Document segment
- Khodar Bazar Location in West Bengal Khodar Bazar Location in India
- Coordinates: 22°21′38″N 88°25′38″E﻿ / ﻿22.3605°N 88.4271°E
- Country: India
- State: West Bengal
- District: South 24 Parganas
- CD block: Baruipur

Area
- • Total: 0.88 km^{2} (0.34 sq mi)
- Elevation: 9 m (30 ft)

Population (2011)
- • Total: 6,360
- • Density: 7,200/km^{2} (19,000/sq mi)

Languages
- • Official: Bengali
- • Additional official: English
- Time zone: UTC+5:30 (IST)
- PIN: 700144
- Telephone code: +91 33
- Vehicle registration: WB-19 to WB-22, WB-95 to WB-99
- Lok Sabha constituency: Jadavpur
- Vidhan Sabha constituency: Baruipur Paschim
- Website: www.s24pgs.gov.in

= Khodar Bazar =

Khodar Bazar is a census town within the jurisdiction of the Baruipur police station in the Baruipur CD block in the Baruipur subdivision of the South 24 Parganas district in the Indian State of West Bengal.

==Geography==

===Area overview===
Baruipur subdivision is a rural subdivision with moderate levels of urbanization. 31.05% of the population lives in the urban areas and 68.95% lives in the rural areas. In the southern portion of the subdivision (shown in the map alongside) there are 20 census towns. The entire district is situated in the Ganges Delta and the southern part is covered by the Baruipur-Jaynagar Plain. Archaeological excavations at Dhosa and Tilpi, on the bank of the Piyali River indicate the existence of human habitation around 2,000 years ago.

Material shown
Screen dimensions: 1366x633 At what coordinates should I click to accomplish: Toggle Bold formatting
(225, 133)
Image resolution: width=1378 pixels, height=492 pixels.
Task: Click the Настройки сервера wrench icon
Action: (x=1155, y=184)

Task requirements
1. Transcribe the part of the Khodar Bazar article starting at "Khodar Bazar is" and ending at "2,000 years ago.".
2. In the Khodar Bazar article, what is the town's total population in 2011?
3. Continue the Khodar Bazar article from where it stops.

Answers given
1.
Khodar Bazar is a census town within the jurisdiction of the Baruipur police station in the Baruipur CD block in the Baruipur subdivision of the South 24 Parganas district in the Indian State of West Bengal.

==Geography==

===Area overview===
Baruipur subdivision is a rural subdivision with moderate levels of urbanization. 31.05% of the population lives in the urban areas and 68.95% lives in the rural areas. In the southern portion of the subdivision (shown in the map alongside) there are 20 census towns. The entire district is situated in the Ganges Delta and the southern part is covered by the Baruipur-Jaynagar Plain. Archaeological excavations at Dhosa and Tilpi, on the bank of the Piyali River indicate the existence of human habitation around 2,000 years ago.

2. 6,360

3.
Note: The map alongside presents some of the notable locations in the subdivision. All places marked in the map are linked in the larger full screen map.

===Location===
Khodar Bazar is located at . It has an average elevation of 9 m.

Khodar Bazar on the west, Salipur on the north, Baruipur (CT) on the east are census towns adjacent to Baruipur city, and Komarhat is a little away on the south, as per the map of the Baruipur CD block in the District Census Handbook for the South 24 Parganas.

==Demographics==
According to the 2011 Census of India, Khodar Bazar had a total population of 6,360, of which 3,325 (52%) were males and 3,035 (48%) were females. There were 657 persons in the age range of 0 to 6 years. The total number of literates in Khodar Bazar was 5,078 (89.04% of the population over 6 years).

==Infrastructure==
According to the District Census Handbook 2011, Khodar Bazar covered an area of 0.8797 km^{2}. Among the civic amenities, it had 15 km roads with open drains, the protected water supply involved borewells. It had 800 domestic electric connections and 25 road light points. Among the educational facilities it had were 2 primary schools, the nearest secondary school, the nearest senior secondary school at Baruipur 1 km away. The three important commodities it produced were: surgical materials, embroidery and snacks.

==Transport==
A short stretch of local roads link Khodar Bazar to the State Highway 1.

Shasan Road railway station is located nearby.

==Healthcare==
Hariharpur Block Primary Health Centre, with 10 beds, at Hariharpur (PO Mallikpur), is the major government medical facility in the Baruipur CD block.